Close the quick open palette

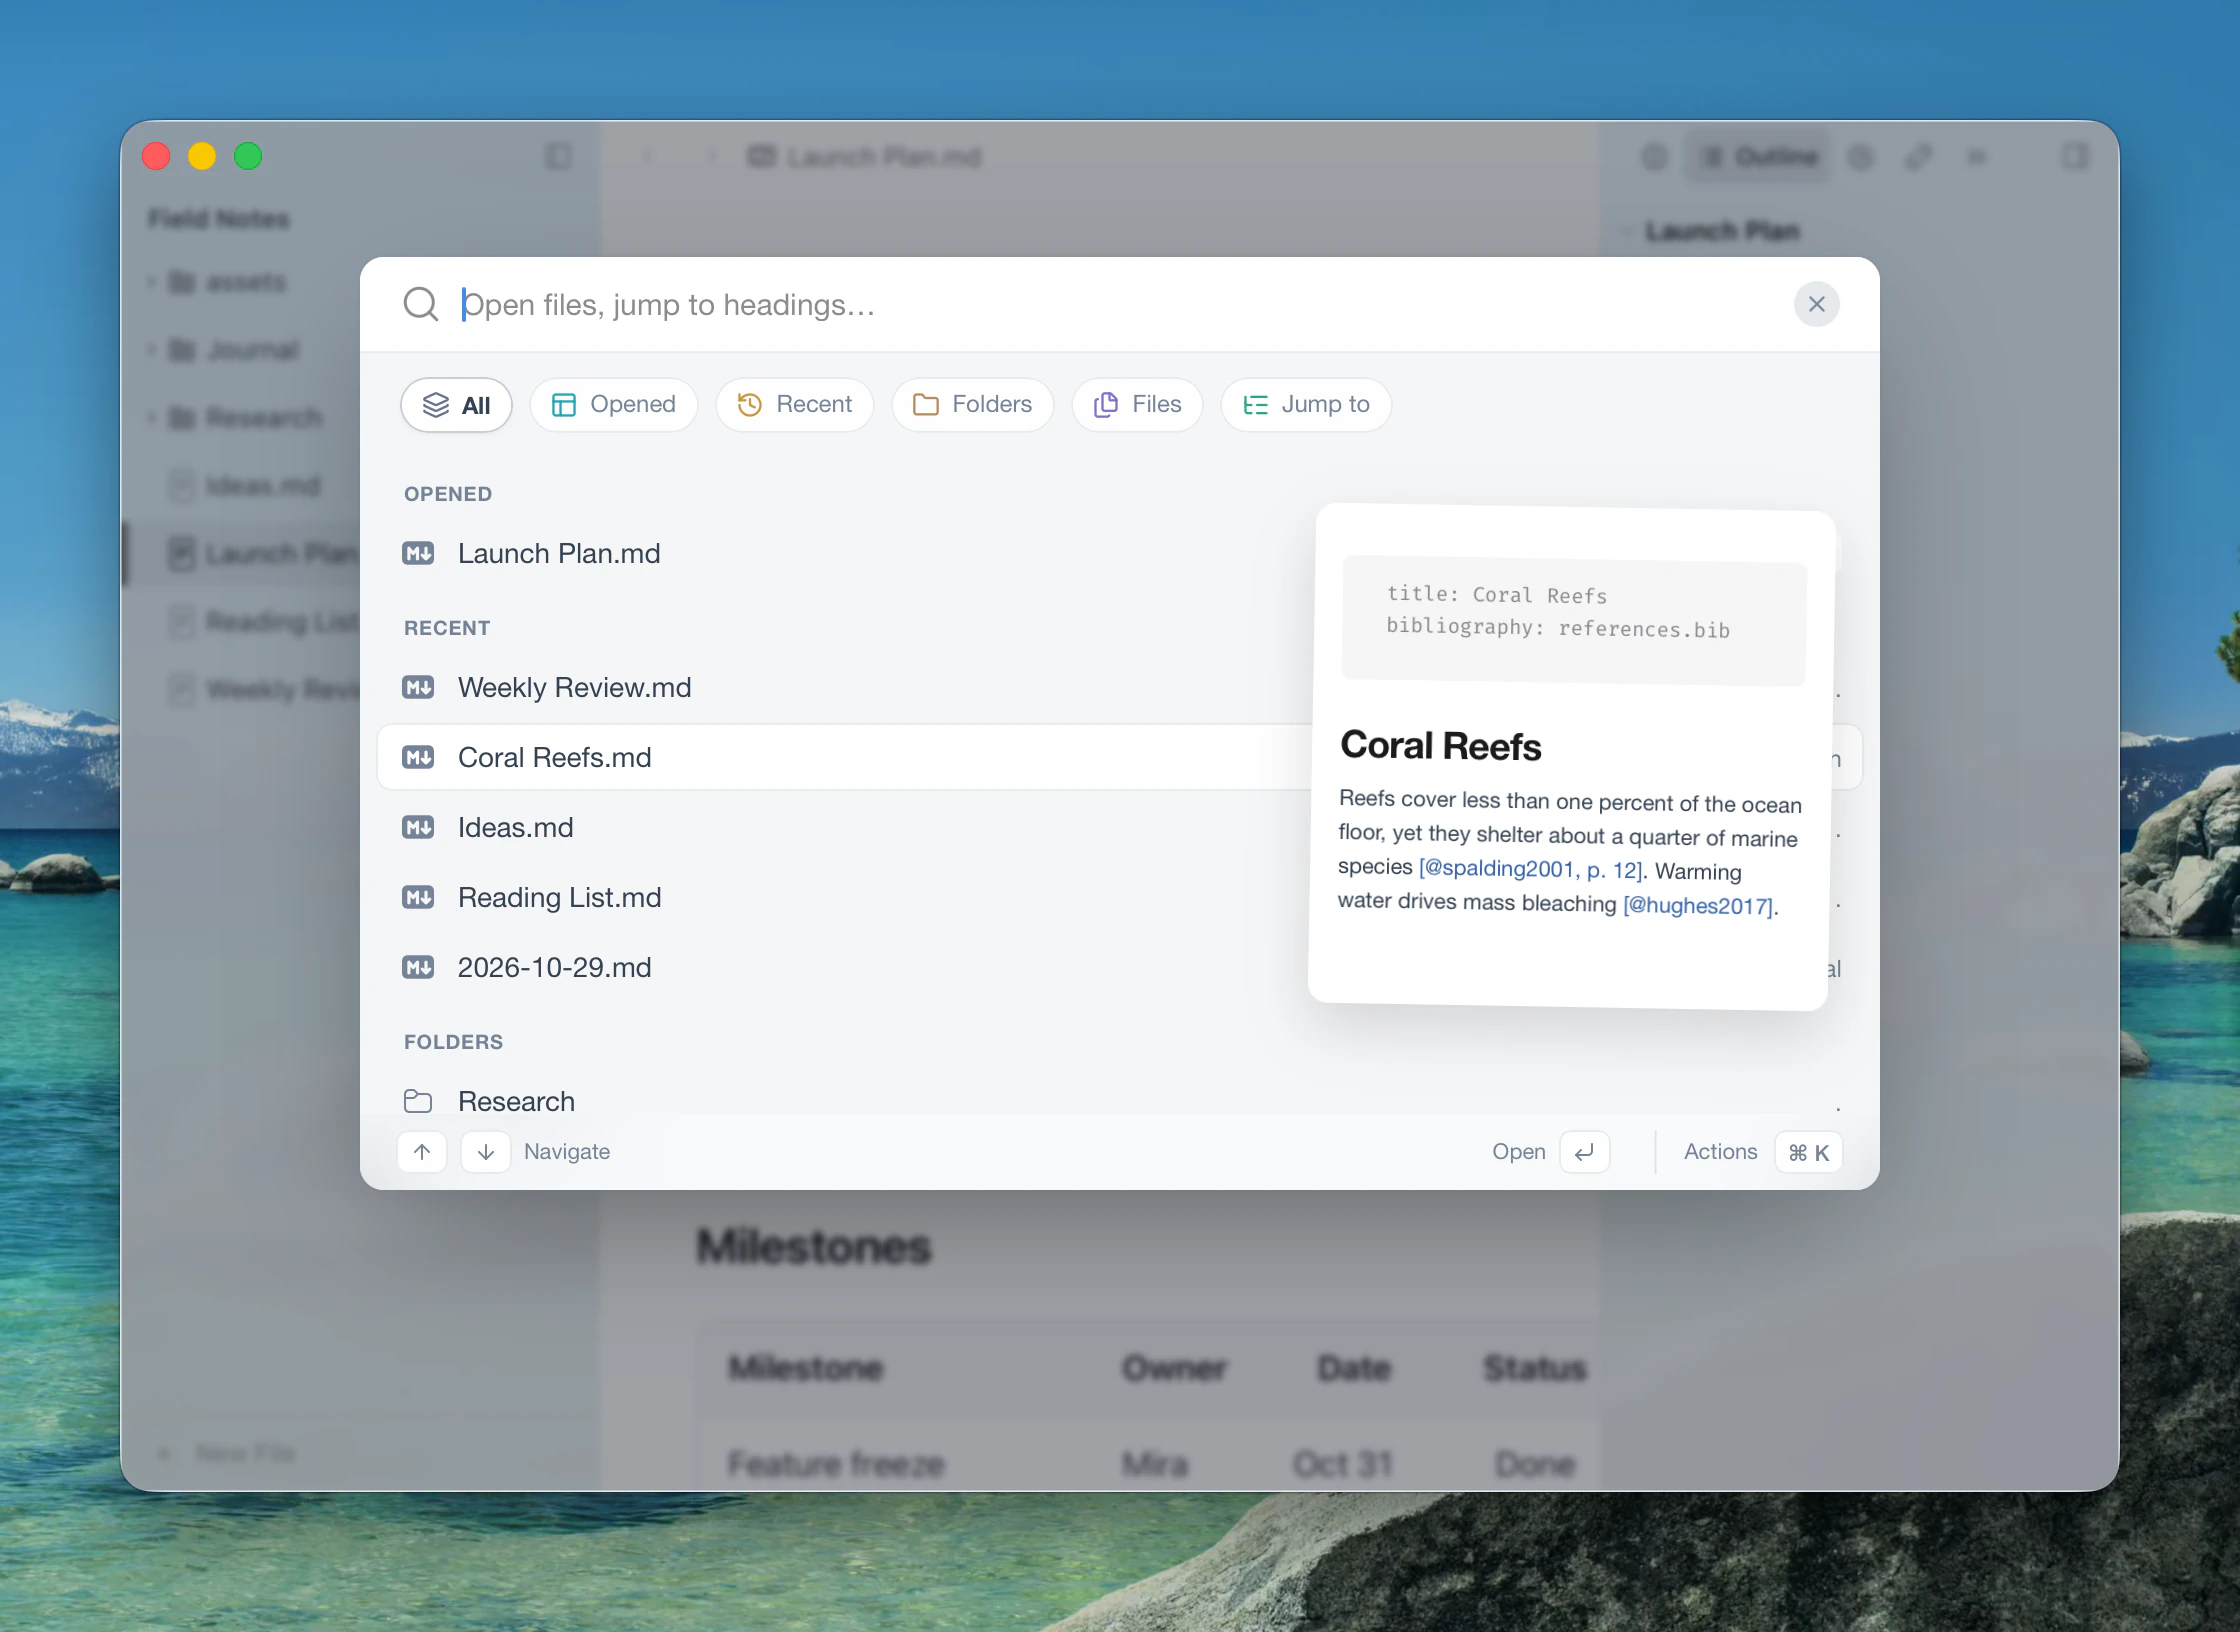pyautogui.click(x=1816, y=304)
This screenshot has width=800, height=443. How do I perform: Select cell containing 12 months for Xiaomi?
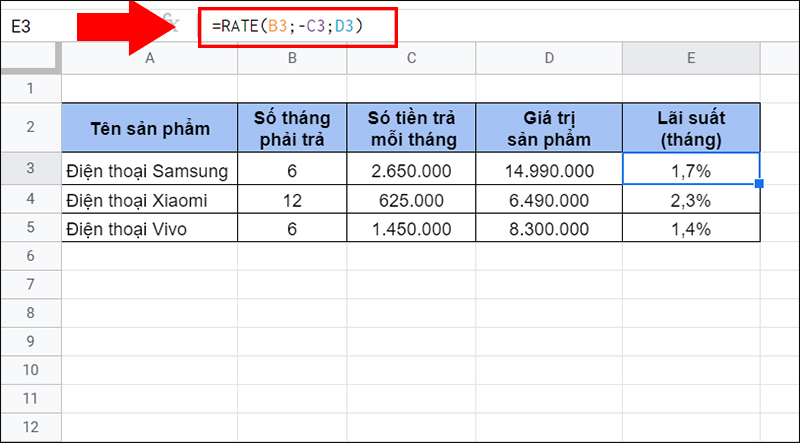point(291,200)
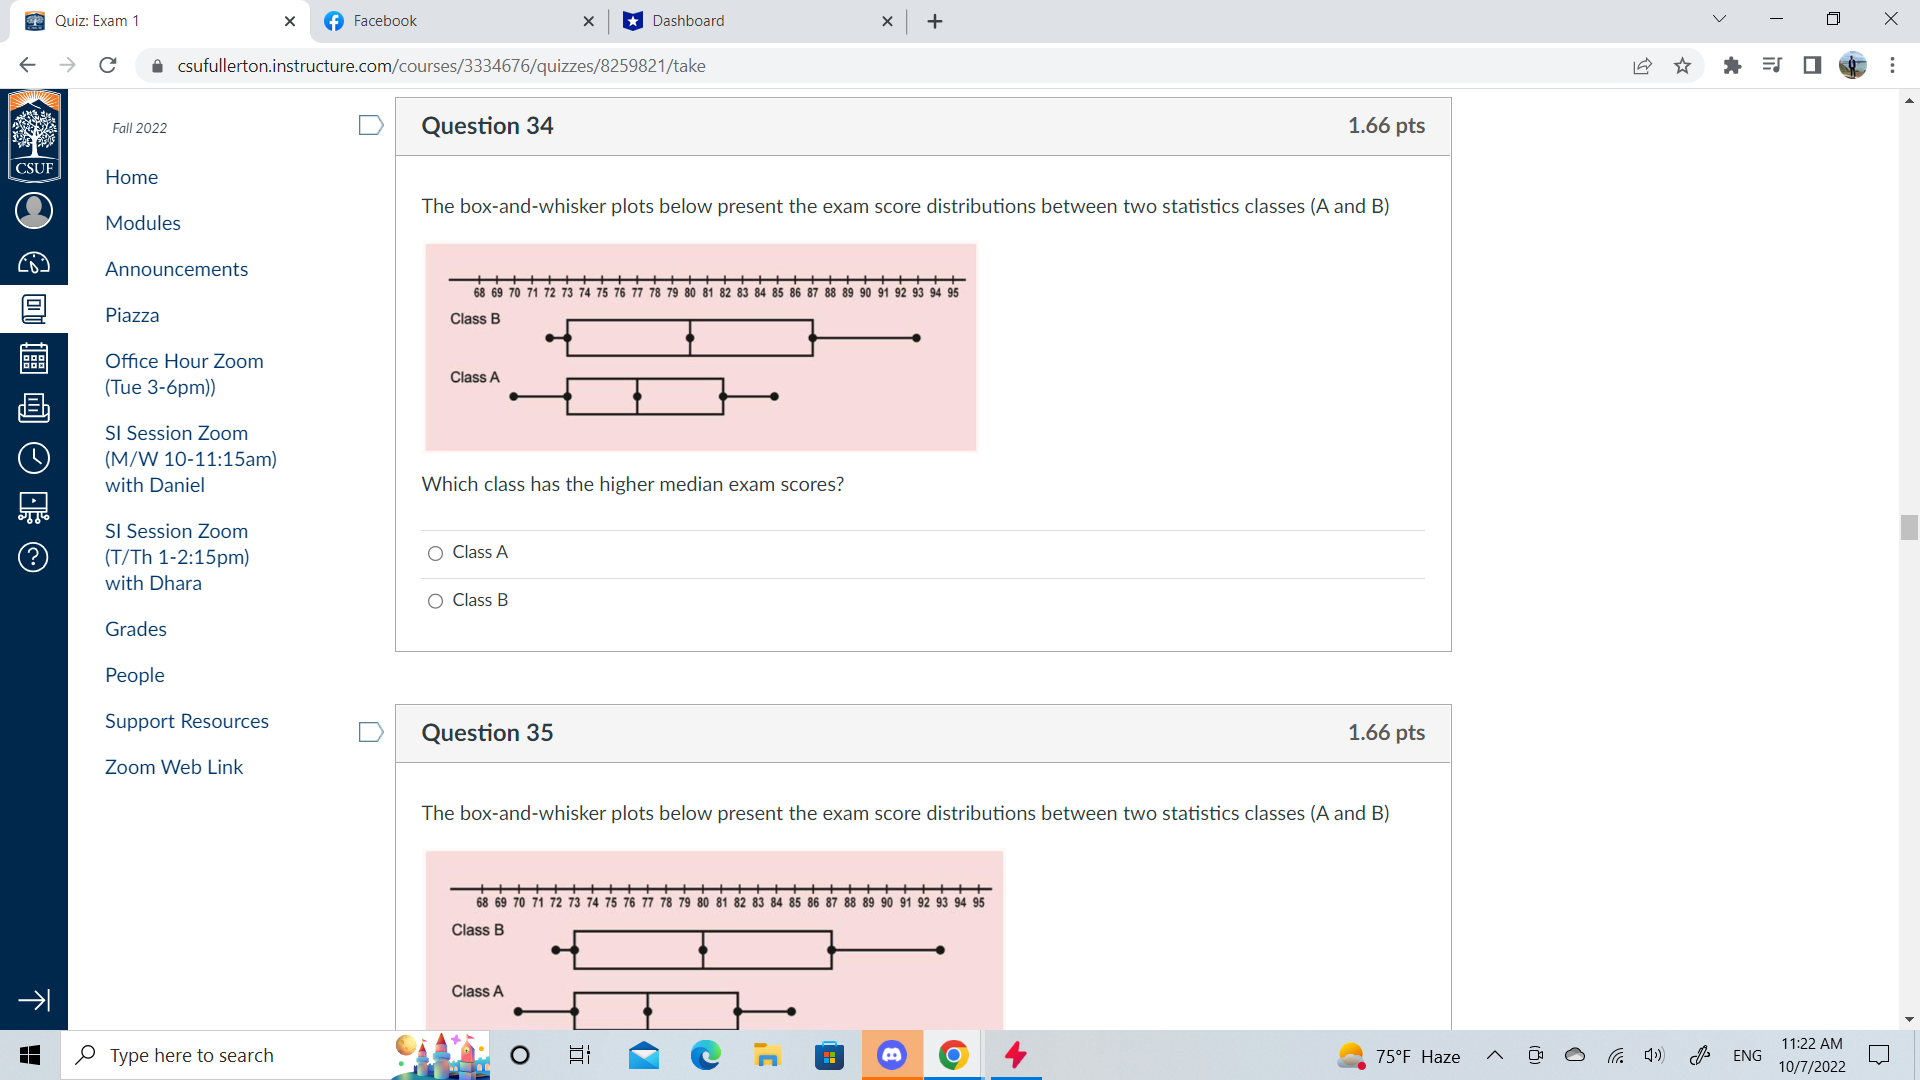Viewport: 1920px width, 1080px height.
Task: Flag Question 35 for review
Action: pyautogui.click(x=370, y=732)
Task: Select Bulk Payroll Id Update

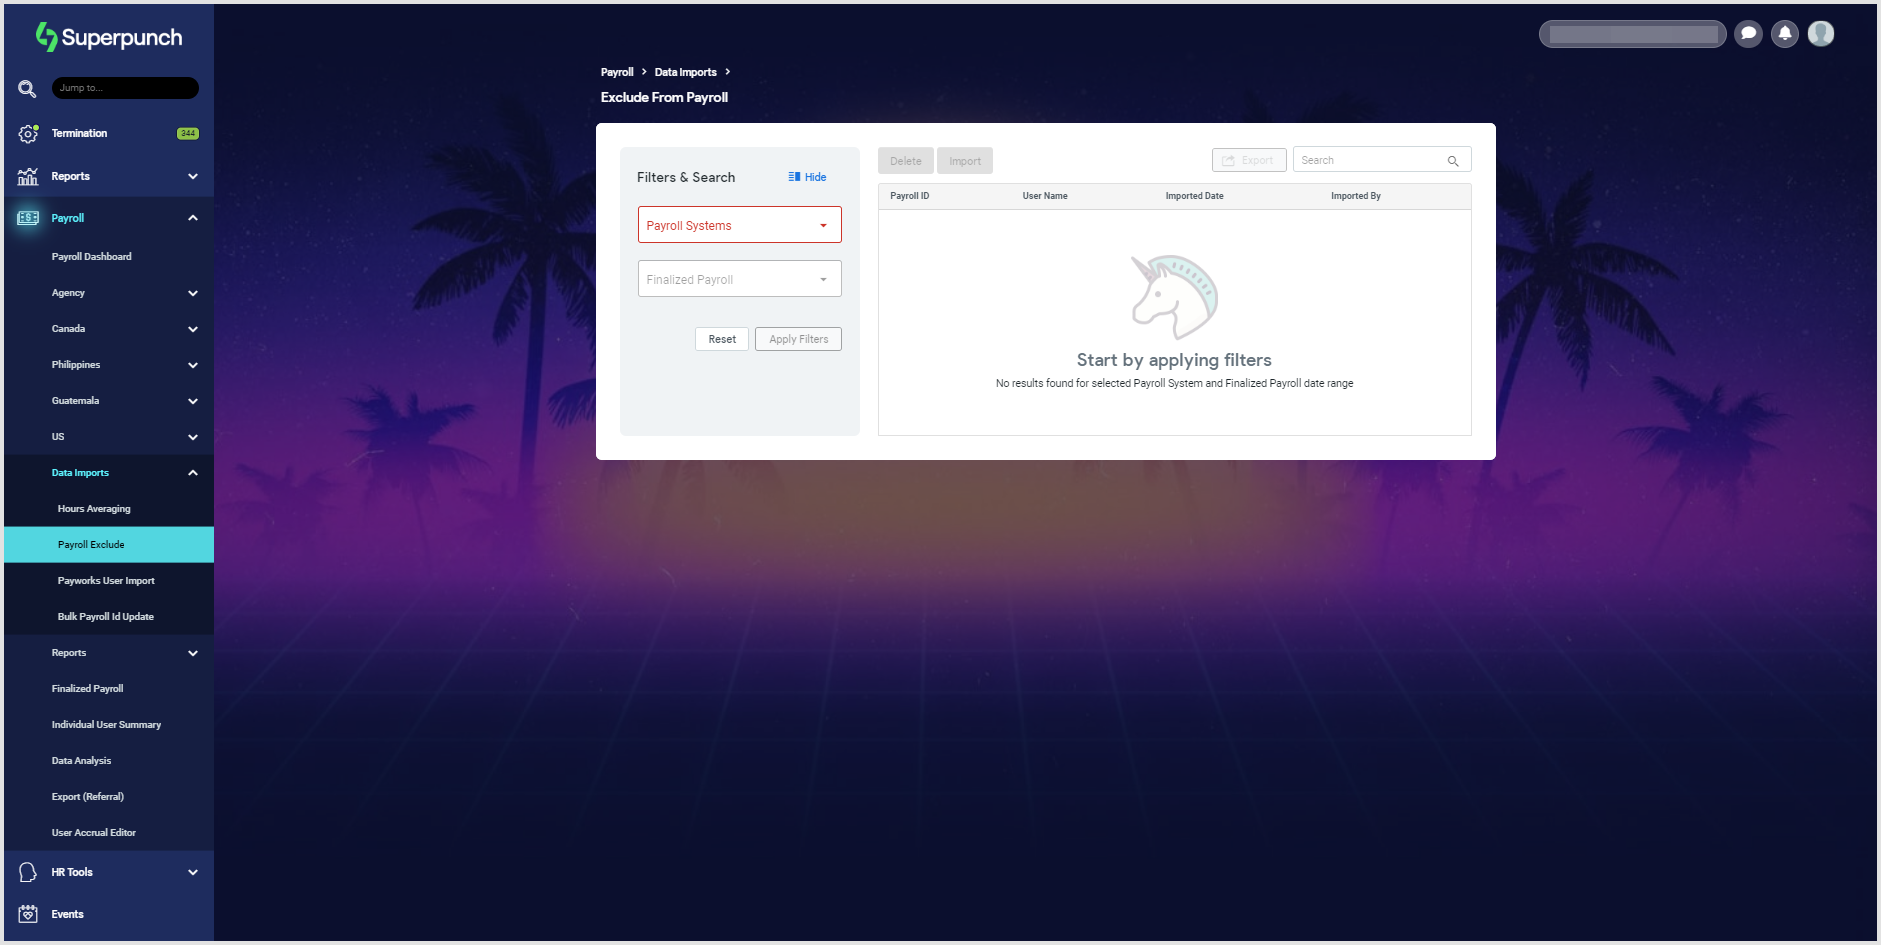Action: pyautogui.click(x=106, y=617)
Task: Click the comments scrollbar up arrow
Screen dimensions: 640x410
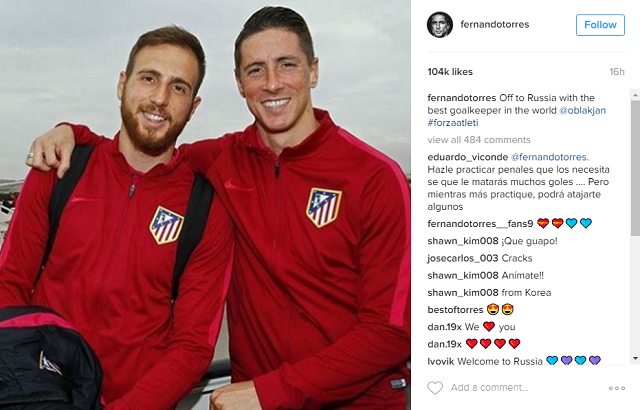Action: [x=635, y=95]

○ ○ ○ ○

What is required:
Copy the data above verbatim, omitting the pictures.

Correct output:
Close the quick open palette

pyautogui.click(x=1816, y=304)
This screenshot has width=800, height=443. How do I perform: Select cell containing 12 months for Xiaomi?
point(291,200)
Viewport: 1920px width, 1080px height.
Task: Flag Question 35 for review
Action: pyautogui.click(x=370, y=732)
Task: Select Bulk Payroll Id Update

Action: pyautogui.click(x=106, y=617)
Task: Click the comments scrollbar up arrow
Screen dimensions: 640x410
Action: [x=635, y=95]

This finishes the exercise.